Problems arise, however, when the motivation of curiosity becomes the sole influence. If data scientists trap themselves in a bubble of theory and concept, instead of trying to grasp the material applications of their work relative to the business need, they can’t deliver the outcomes expected by the company. We can better prepare our candidates by helping them understand how their work fits into the company’s mission and value proposition to customers. Here are some tips for coaching prospects.

  • Reiterate the axiom of Ockham’s Razor—that the simplest solution is most likely the right one. Rather than relying on complicated techniques to impress, the simplest and most direct approaches are usually fine.
  • Make sure candidates understand that larger goals of the project and the core assumptions before taking the role. This provides clarity and allows them to question assumptions that may seem dubious, misplaced, or less effective than other courses of action.
  • Help them recognize the impact of their work on other stakeholders and the importance of communication.
  • Encourage them to think outside the box and bring their diversity of perspective to the attention of other team members.

Solid Software Engineering Skills Help

Magrabi astutely noted that many folks envision the ideal data scientist in academic terms, as a professorial AI guru who concentrates on the minutiae of mathematical formulas, conducts experiments on complicated methodologies, or introduces new statistical techniques tailored for a specific use case.

“But this is rarely necessary in the real world,” Magrabi clarified. “For most companies, standard models with decent accuracy are good enough and it is not worth it to invest the time and resources to turn decent models into the world’s best state-of-the-art models.”

We can help candidates by reiterating that it’s more efficient to build models with passing accuracy to quickly establish feedback cycles and accelerate the process of identifying the most valuable use cases. And while data scientists aren’t tasked to deliver product code, “this whole process is much smoother and faster if data scientists are more familiar with software engineering principles,” Magrabi observed.

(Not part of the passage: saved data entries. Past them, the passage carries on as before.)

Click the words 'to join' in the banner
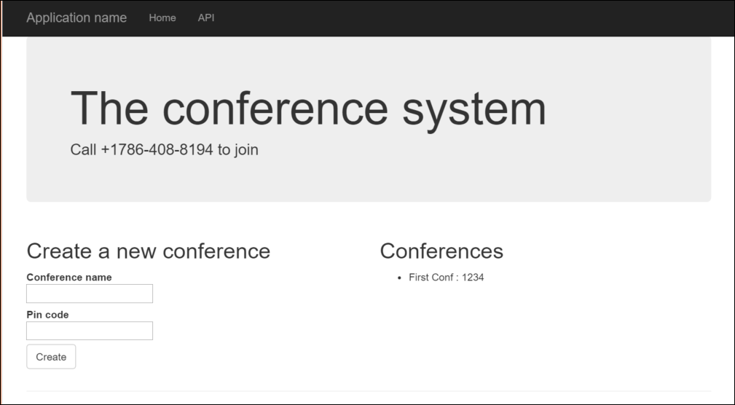 (x=238, y=150)
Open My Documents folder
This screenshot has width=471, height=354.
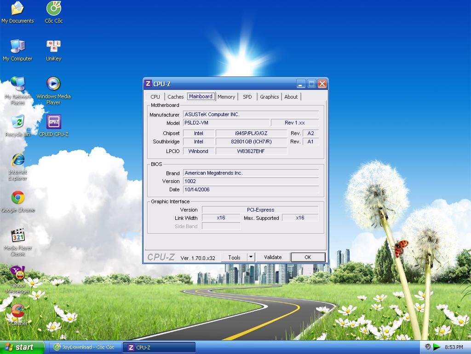tap(17, 9)
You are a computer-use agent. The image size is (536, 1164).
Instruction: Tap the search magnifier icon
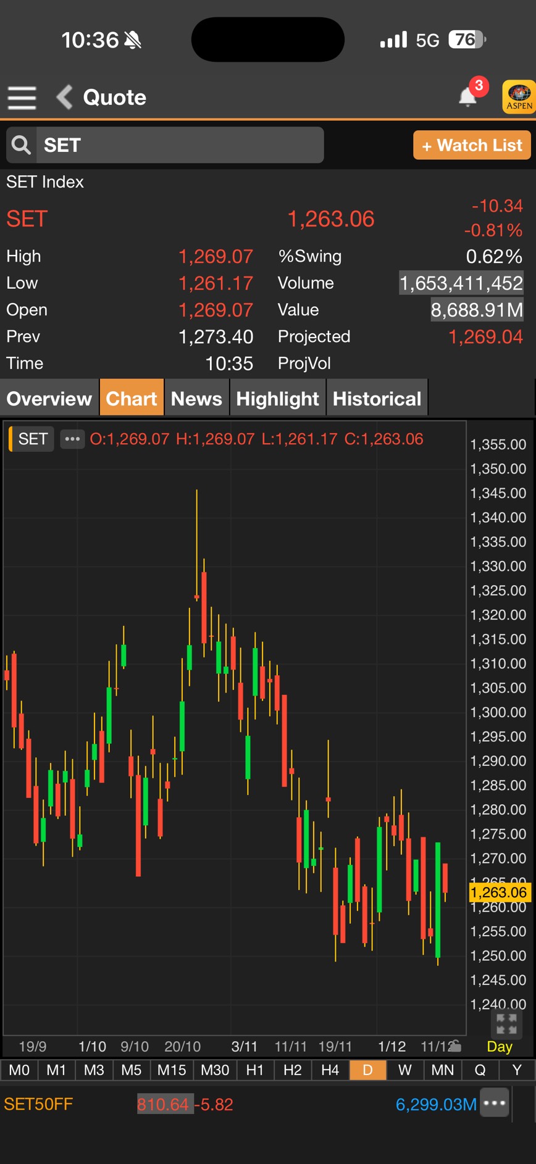[x=21, y=145]
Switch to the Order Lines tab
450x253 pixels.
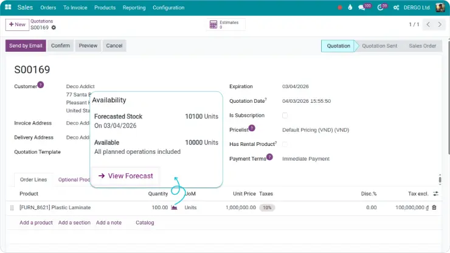point(33,179)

Take Time to Discuss Expectation Management

Data science, in the corporate world, persists as an ambiguous and somewhat confusing field. Just as new data scientists may not completely comprehend the corporate world, an organization’s teams may not fully realize what data scientists are supposed to do. “It is crucial for data scientists to proactively and consistently communicate with stakeholders to set clear expectations, catch misunderstandings early and bring everyone on the same page,” Magrabi emphasized.

Staffing professionals can help ease the transition of data scientists into the business realm by stressing the importance of consistent and transparent communications.

  • Encourage candidates to embrace diversity and recognize how the different backgrounds and goals of other stakeholders will affect expectations. Learning to adapt to these varying communication styles will help data scientists impart complex ideas in easily understood terms.
  • Tough as it may be, tell candidates to assertively manage project expectations. As Magrabi advised, they should “know when to dampen overly optimistic expectations and when to convince overly pessimistic colleagues.”
  • Most of all, remind candidates to always highlight the experimental nature of the work and not overpromise results when the outcome of the project seems uncertain.

Get Comfortable with Cloud Services

“Cloud computing is a core part of the data science tool kit,” Magrabi said. “There are just too many cases when fiddling around with a Jupyter notebook on a local machine reaches its limits and is not enough to get the job done.”

Cloud services have become an integral part of many businesses, and they’re particularly useful for training machine learning models, managing and sharing datasets, querying databases for analytics, and parallelizing “data preprocessing on a distributed cluster.”

Suggest to candidates that they gain a familiarity with the major cloud services platforms: Amazon Web Services (AWS), Microsoft Azure, and Google Cloud Platform (GCP).